Brewed coffee is steeping ground beans in hot water, which any fool like me can do, whereas making espresso involves a couple of crucial steps and the deft use of a high-pressured machine combined with several specific techniques. It’s not easy to make the perfect espresso, but anyone can make a pretty decent one, even using an inexpensive home machine.
And how do you know what a good espresso is?
It’s a very tiny cup of deep-brown liquid, just a couple of sips, not bitter-tasting, but rich, complex and lingering, which endures on your tastebuds for 10-15 minutes afterward—one singular, perfectly-extracted shot of true Italian espresso.
I was really anxious to visit Illy, since I’ve been having trouble getting just the right little shot to taste good at home. Mine was either too watery, or bitter and virtually undrinkable, even though I was using a very powerful espresso maker. But I was also curious why the espresso in Italy tastes so much better than it does anywhere else, even in the humblest caffè. So when Illy invited me to come to their roasting plant and Università del Caffè in Trieste, I cleared my calendar and jumped on a plane.
So what did I learn at Illy?
I learned that anyone, even me, can pull a great cup of espresso at home.

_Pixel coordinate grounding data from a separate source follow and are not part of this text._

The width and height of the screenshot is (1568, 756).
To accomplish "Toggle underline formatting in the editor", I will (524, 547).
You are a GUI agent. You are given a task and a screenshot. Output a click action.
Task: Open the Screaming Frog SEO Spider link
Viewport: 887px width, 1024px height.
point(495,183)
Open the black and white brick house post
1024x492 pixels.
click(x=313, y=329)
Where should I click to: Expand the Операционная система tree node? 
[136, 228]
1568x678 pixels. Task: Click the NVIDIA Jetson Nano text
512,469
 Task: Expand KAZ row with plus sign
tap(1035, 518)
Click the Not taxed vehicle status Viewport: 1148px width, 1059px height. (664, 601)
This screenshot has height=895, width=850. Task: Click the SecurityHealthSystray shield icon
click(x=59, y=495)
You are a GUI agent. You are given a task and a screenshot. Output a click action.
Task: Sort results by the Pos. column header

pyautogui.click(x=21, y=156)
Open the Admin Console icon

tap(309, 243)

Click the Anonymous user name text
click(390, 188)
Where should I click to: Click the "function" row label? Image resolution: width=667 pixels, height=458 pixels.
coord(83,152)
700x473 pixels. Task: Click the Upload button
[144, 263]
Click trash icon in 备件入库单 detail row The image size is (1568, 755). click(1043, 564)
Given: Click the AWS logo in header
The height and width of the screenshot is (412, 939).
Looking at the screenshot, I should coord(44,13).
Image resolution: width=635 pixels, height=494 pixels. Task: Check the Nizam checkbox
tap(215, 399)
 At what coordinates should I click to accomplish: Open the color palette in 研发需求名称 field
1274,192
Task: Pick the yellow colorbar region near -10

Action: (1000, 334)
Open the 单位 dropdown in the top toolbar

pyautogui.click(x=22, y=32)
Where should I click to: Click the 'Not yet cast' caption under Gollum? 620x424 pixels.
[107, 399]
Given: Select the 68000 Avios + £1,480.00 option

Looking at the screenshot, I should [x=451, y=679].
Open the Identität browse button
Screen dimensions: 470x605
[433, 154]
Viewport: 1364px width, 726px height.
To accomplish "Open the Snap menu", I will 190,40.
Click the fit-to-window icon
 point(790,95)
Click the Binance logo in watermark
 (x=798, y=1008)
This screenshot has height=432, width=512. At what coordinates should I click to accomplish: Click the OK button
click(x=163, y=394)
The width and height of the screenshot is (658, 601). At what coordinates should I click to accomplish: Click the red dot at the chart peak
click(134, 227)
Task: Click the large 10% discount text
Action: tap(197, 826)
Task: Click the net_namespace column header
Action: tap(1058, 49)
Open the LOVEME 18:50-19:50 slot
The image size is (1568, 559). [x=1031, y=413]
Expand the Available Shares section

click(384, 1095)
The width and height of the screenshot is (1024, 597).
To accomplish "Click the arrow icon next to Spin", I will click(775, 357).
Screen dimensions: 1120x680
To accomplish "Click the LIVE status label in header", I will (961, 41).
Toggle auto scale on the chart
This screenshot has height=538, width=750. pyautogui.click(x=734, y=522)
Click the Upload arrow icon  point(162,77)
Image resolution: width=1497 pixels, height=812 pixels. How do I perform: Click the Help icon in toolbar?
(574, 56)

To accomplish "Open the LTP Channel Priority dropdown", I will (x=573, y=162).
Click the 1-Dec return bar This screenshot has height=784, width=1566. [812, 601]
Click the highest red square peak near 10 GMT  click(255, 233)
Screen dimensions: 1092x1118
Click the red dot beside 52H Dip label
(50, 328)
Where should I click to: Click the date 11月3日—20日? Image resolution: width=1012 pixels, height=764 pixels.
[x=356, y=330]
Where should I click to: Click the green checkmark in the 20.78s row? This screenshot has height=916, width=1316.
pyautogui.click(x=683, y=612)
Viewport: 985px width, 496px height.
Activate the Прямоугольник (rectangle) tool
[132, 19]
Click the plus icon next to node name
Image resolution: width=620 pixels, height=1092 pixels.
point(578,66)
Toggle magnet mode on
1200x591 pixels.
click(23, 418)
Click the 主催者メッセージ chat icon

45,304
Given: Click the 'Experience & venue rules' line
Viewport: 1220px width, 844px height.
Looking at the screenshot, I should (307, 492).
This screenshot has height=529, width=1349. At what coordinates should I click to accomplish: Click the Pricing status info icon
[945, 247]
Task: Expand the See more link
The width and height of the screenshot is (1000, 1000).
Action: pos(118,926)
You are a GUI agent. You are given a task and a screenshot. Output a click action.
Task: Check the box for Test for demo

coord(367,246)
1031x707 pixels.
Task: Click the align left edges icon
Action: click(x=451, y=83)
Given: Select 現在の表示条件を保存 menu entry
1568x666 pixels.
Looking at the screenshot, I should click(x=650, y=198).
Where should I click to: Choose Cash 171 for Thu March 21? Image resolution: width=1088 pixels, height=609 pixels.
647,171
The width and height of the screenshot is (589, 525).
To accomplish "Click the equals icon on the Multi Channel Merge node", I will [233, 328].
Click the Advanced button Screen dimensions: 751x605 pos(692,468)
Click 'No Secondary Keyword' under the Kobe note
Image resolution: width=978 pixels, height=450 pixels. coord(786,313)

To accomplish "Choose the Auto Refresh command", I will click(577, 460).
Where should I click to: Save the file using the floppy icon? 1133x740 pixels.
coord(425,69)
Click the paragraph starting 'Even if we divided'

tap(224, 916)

Here’s the 1, 2 and 3′s of it…
1. Start with good coffee.
This seems like a no-brainer. But I have a friend who said his vinaigrettes never tasted as good as he’d like them to. When I pointed out that you can’t make a good salad dressing with crappy olive oil from Trader Joe’s, neither can you make a good cup of espresso unless you start with good coffee beans correctly roasted and packed.